Moss氏はまた、在宅勤務を最も快適に感じるグループはX世代であると述べている。その理由として、彼らは15年から20年のキャリアの中で築かれた職場での評判があり、人々は彼らがやれることを知っているからだという。

「一方、Z世代やミレニアル世代は、仕事を始めてから数年が経過していますが、まだ自分を確立できていません。そのため、注目されるために余計な仕事をしてしまいます。そして組織内ですでに評判を得ている人と同じようには、自分の価値を証明することができません」と述べた。

企業が導入すべきベストプラクティス

全体として、企業が従業員の燃え尽きや離職を減らし、定着率を高めるための方法があることに、専門家は同意している。新しい方針なく、オフィスで働いていた時と同じようにリモートワークをさせている企業が、最も優秀な人材を失う可能性が高いと言う。

Choudhury教授は、リモートワーカーがエンゲージメントを感じ、指導を受け、働きすぎてストレスを溜めないようにするために、雇用者が導入できるベストプラクティスを提案している。

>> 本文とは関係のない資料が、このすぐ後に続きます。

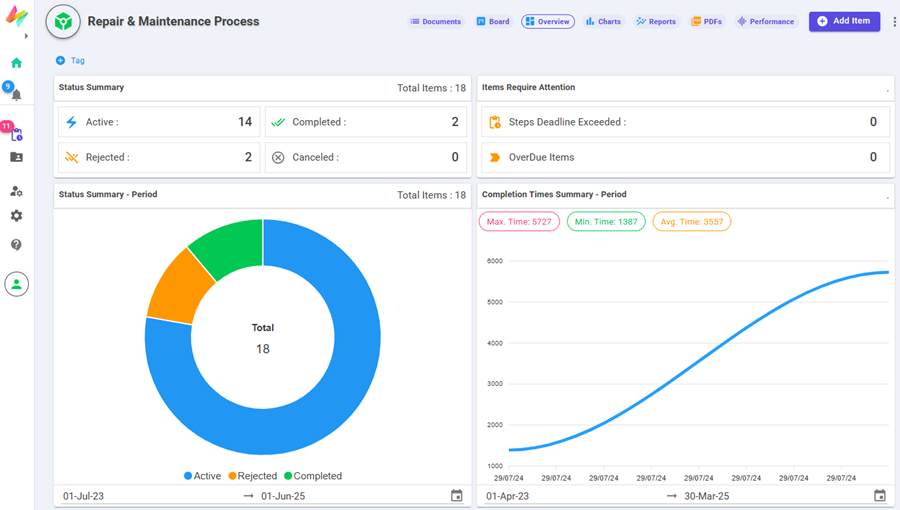Open the gear settings icon

coord(16,216)
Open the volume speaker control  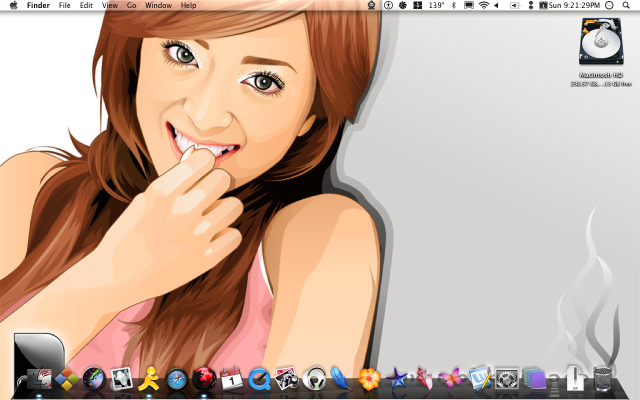(497, 6)
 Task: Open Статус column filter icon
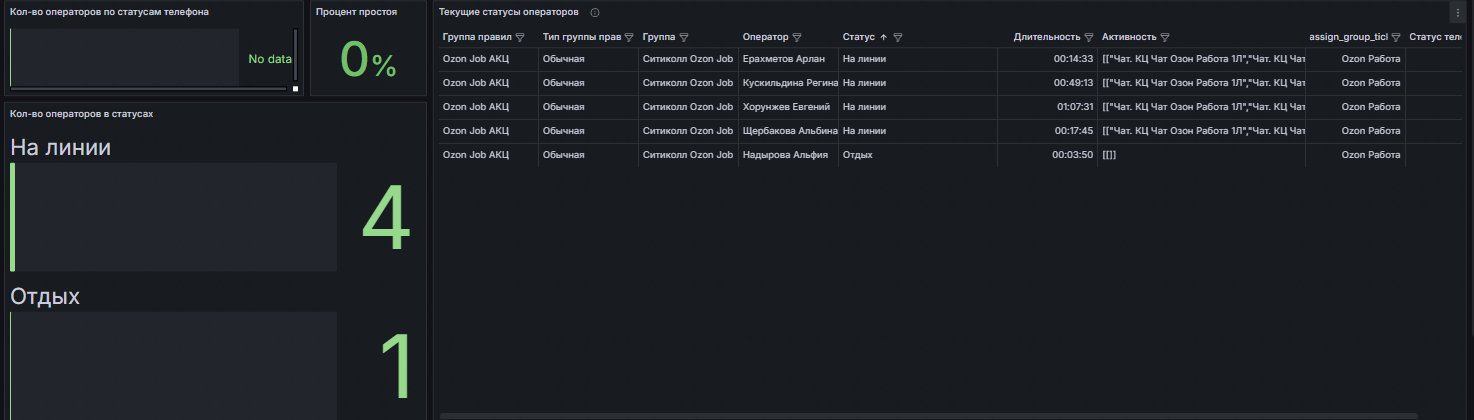coord(898,37)
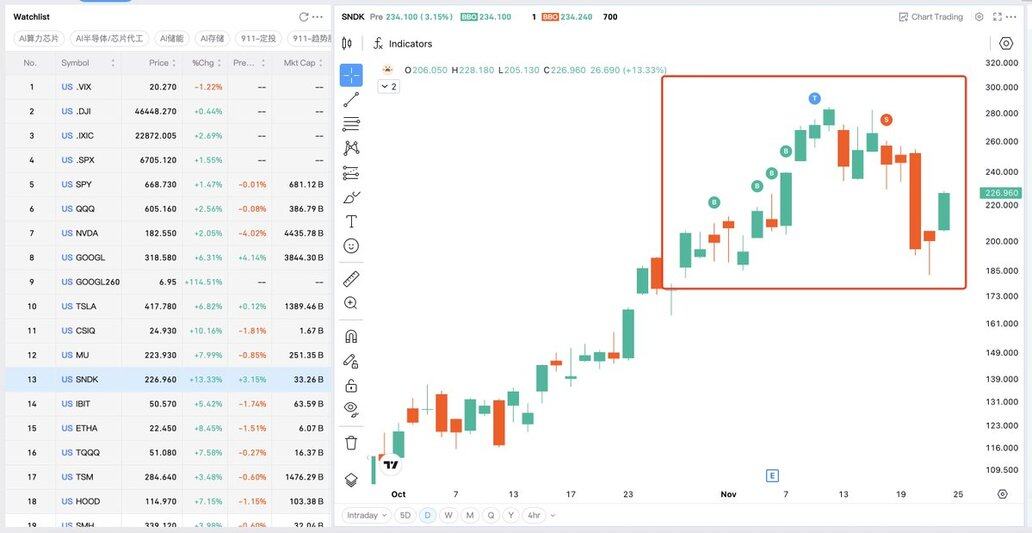The image size is (1032, 533).
Task: Click the Chart Trading button
Action: click(x=930, y=17)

  • バーチャル・ウォータークーラー: 社員が上級管理職と話したり、メンターがメンティと話したりすることで、企業の階層を超えた非公式な会話を行うことができる

「ある大手グローバル銀行の調査では、実験的に超上級管理職と話せるインターンと、そうでないインターンを設定しました。その結果、超上級管理職と話すことができたインターンの方が、はるかに優れたパフォーマンスを発揮することができたのです。」

  • 生産性は、労働時間ではなく、仕事の質で測る

「言うのは簡単ですが、実行するのはとても難しいことです。なぜなら、タスクや機能ごとに、生産性の測定方法を変えなければならないからです。しかし、これがリモート組織を成功させるために必要な現実なのです。」

  • 非同期型のコミュニケーションを採用し、Slackなどのプラットフォームでドキュメントを共有したり、アイデアを練ったりすることで、会議の回数を減らすことができる

「仕事上のすべてのコミュニケーションが、直接会ったり、Zoomや電話で行われる必要はありません。カレンダーを整理することで、プロジェクトを円滑に進めるために必要な内省的な思考を行う時間を確保することができます。特に内向的な人や時差のある人にとっては、会議が増えすぎないことは本当に助かります。」

  • 従業員のウェルネスプログラムに投資することで、すべてのマネージャーが、生産性を測定する目的ではなく、ウェルネスに基づいて、直接会う回数に関係なく、従業員にメンターシップとフィードバックを提供しようとしていることを確認する

「もし誰かが毎日夜中まで働いていたら、上司からではなくウェルネスから「どうしたの、どうしたら手伝えるの」という電話がかかってくるはずです。」

一方、Clacey氏は、企業のリーダーシップは、従業員の方向づけをする人であると付け加えた。